• [Problem] Format the material below as a numbered list, starting at the line that contains "You are a computer-use agent. 1842x1017" and ending at the line that contains "tap(41, 166)", with both of those lines included. Omit blank lines, and leave the pictures out of the list.

• [Input rows]
__________________________________________________

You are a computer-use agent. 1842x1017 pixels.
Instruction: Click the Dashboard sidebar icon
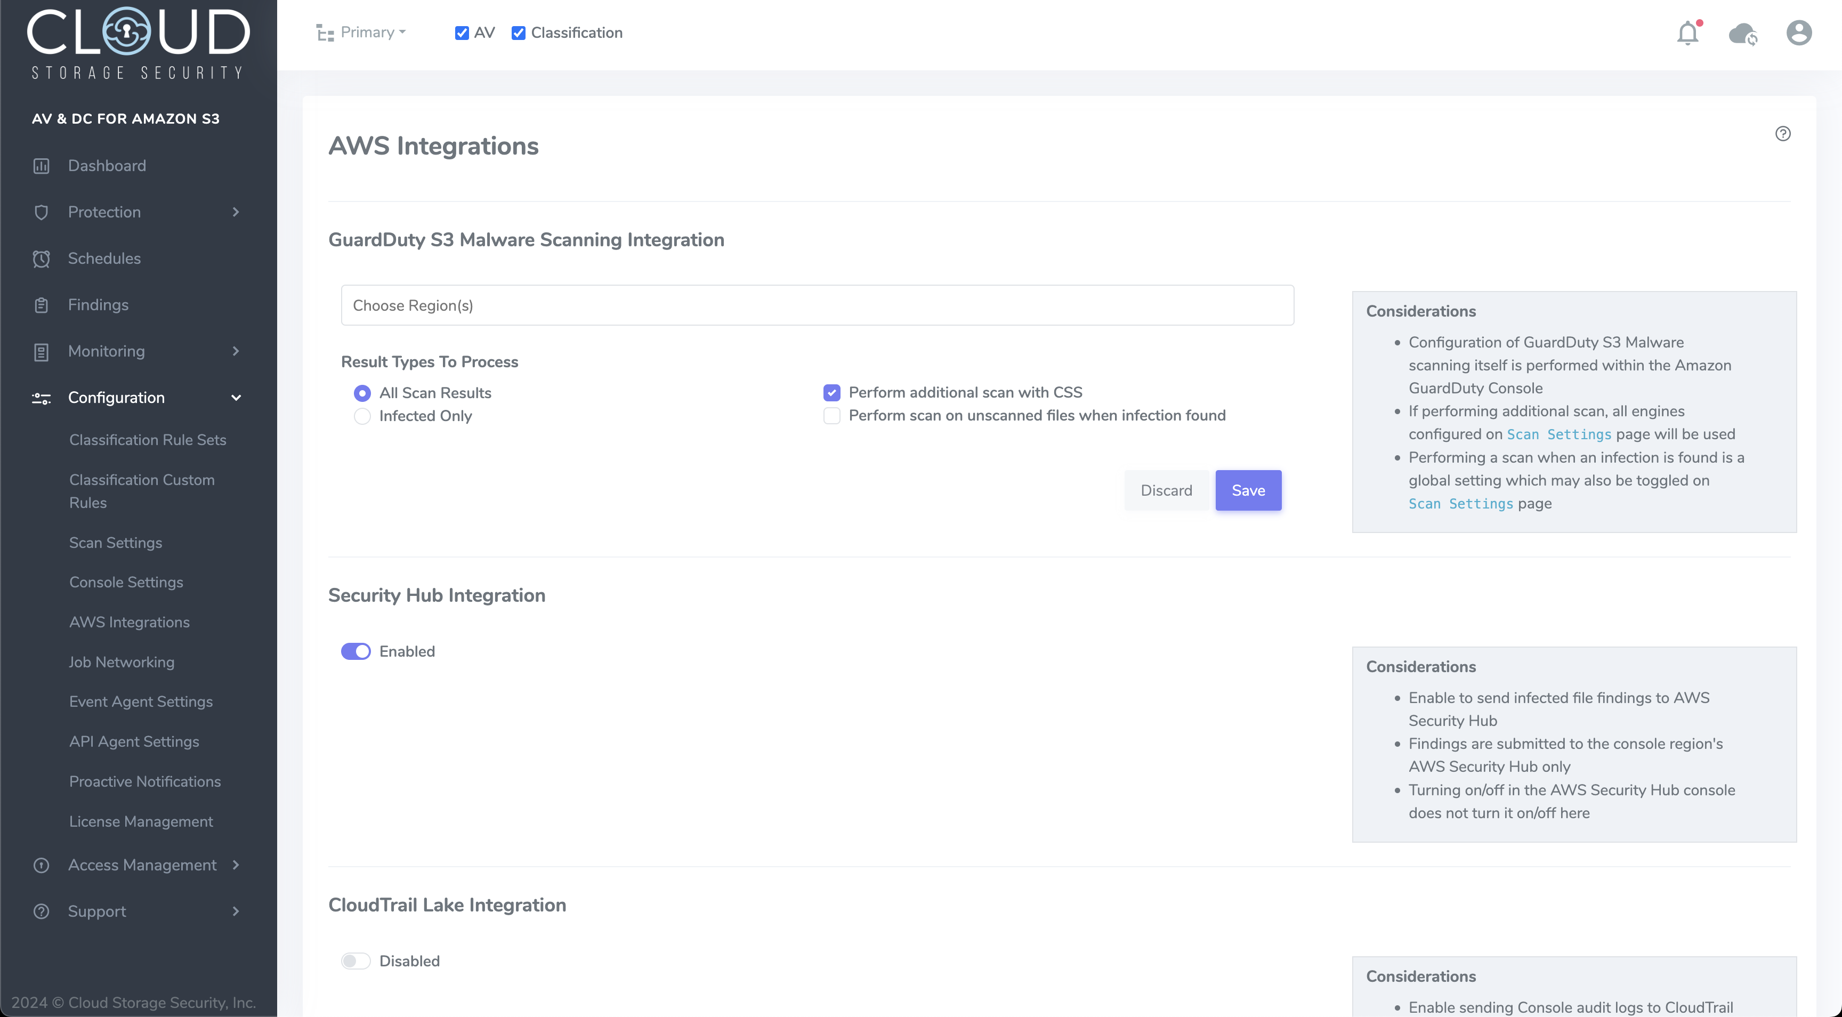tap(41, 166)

__________________________________________________

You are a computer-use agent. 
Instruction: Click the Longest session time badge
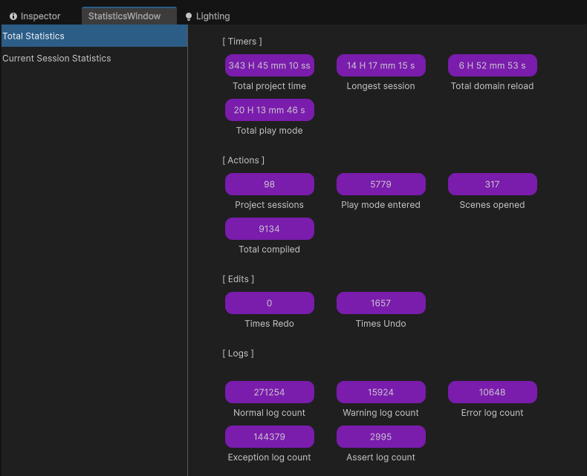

__________________________________________________

• [Output for this task]
1. You are a computer-use agent. 1842x1017 pixels.
2. Instruction: Click the Dashboard sidebar icon
3. tap(41, 166)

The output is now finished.